Among the formal, identifying musical traits of the blues are the familiar “blue notes,” a three-line AAB verse form, and a characteristic use of the familiar blues chord progression. Historically, the popularity of blues coincides with the rise of the commercial recording industry, the introduction of “race” records aimed at black record-buyers after 1920, and the emigration of black Americans from the rural South to the urban North. Many of the earliest black American recording stars were blues singers. The first blues songs to be recorded, often called “classic blues,” were jazz-influenced songs in a vaudeville style, sung by the great blueswomen: Gertrude “Ma” Rainey, Bessie Smith, and others. These singers were often accompanied by pianists, guitarists, or even small jazz combos.

The “country blues,” usually considered an earlier form of the genre, was actually recorded in the mid-1920s. There are several regional styles of country blues, including delta blues from the Mississippi Delta, Texas blues, and Piedmont blues from the Southeast. Country blues was usually recorded by a single male singer, self-accompanied on the guitar or piano, with perhaps an accompanying harmonica or simple percussion. Charley Patton, Blind Lemon Jefferson, Blind Boy Fuller, and Robert Johnson were country blues musicians.

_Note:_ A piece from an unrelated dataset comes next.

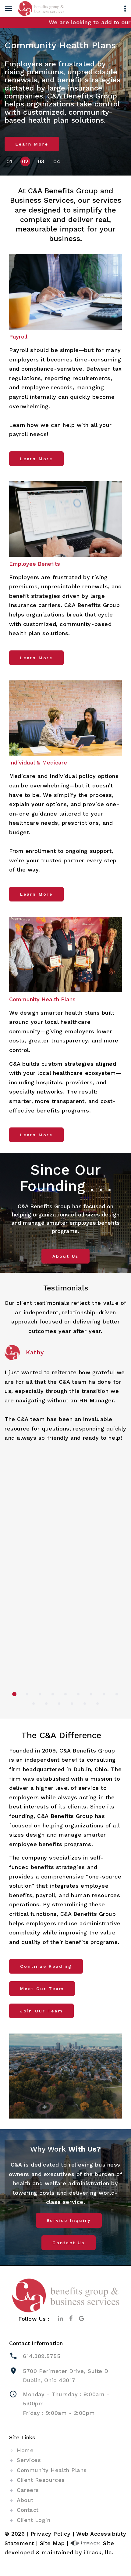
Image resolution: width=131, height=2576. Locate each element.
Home (25, 2450)
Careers (28, 2490)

Beginning in the 1930s, blues musicians fell under the influence of urban culture, including popular music and jazz. Combos incorporating piano, guitar, and percussion developed, although the country, “downhome” origins of the musicians were still evident in the music. Major musicians of the 1930s included Tampa Red, Big Bill Broonzy, Little Brother Mongomery, Leon Carr and Scrapper Blackwell, Lonnie Johnson, and Memphis Minnie.

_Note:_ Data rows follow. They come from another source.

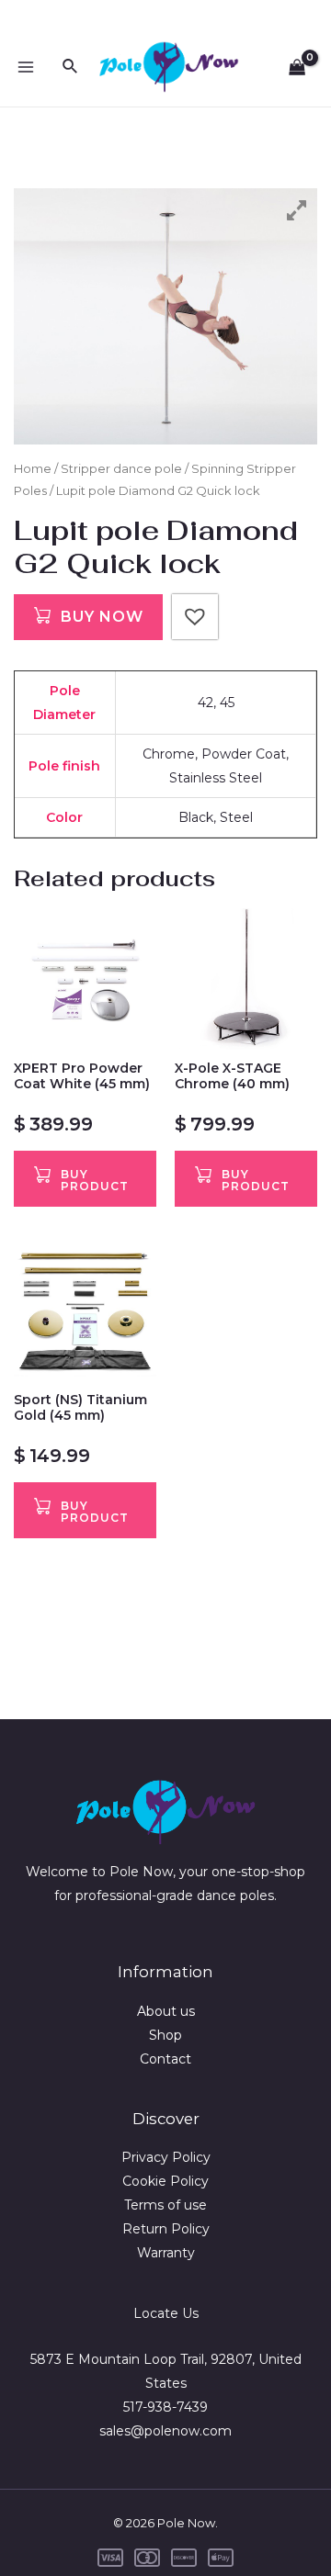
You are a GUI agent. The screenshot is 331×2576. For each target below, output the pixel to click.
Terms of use (165, 2205)
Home (32, 469)
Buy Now (102, 616)
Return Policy (166, 2229)
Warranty (166, 2252)
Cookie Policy (165, 2181)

After World War II, the use of electrified instruments became inevitable. During the 1940s, some blues bands even incorporated saxophones, although the preference was for amplified harmonicas, especially in Chicago, a predominant center of blues recording in the 1950s. Blues from this period is often called “urban blues,” “electric blues,” or simply “Chicago blues.” Important urban blues musicians included Muddy Waters, Little Walter, Elmore James, Howlin’ Wolf, T-Bone Walker, and B. B. King.

Blues remains with us in contemporary American culture, and as a traditional musical form it has been subjected to countless revivals and reinterpretations. Its current practitioners often integrate the sounds and instrumental pyrotechnics of rock music and the sheen of urban soul; but the twelve-bar form, variations on the blues chord progression, and emotive lyrical content remain relatively unchanged.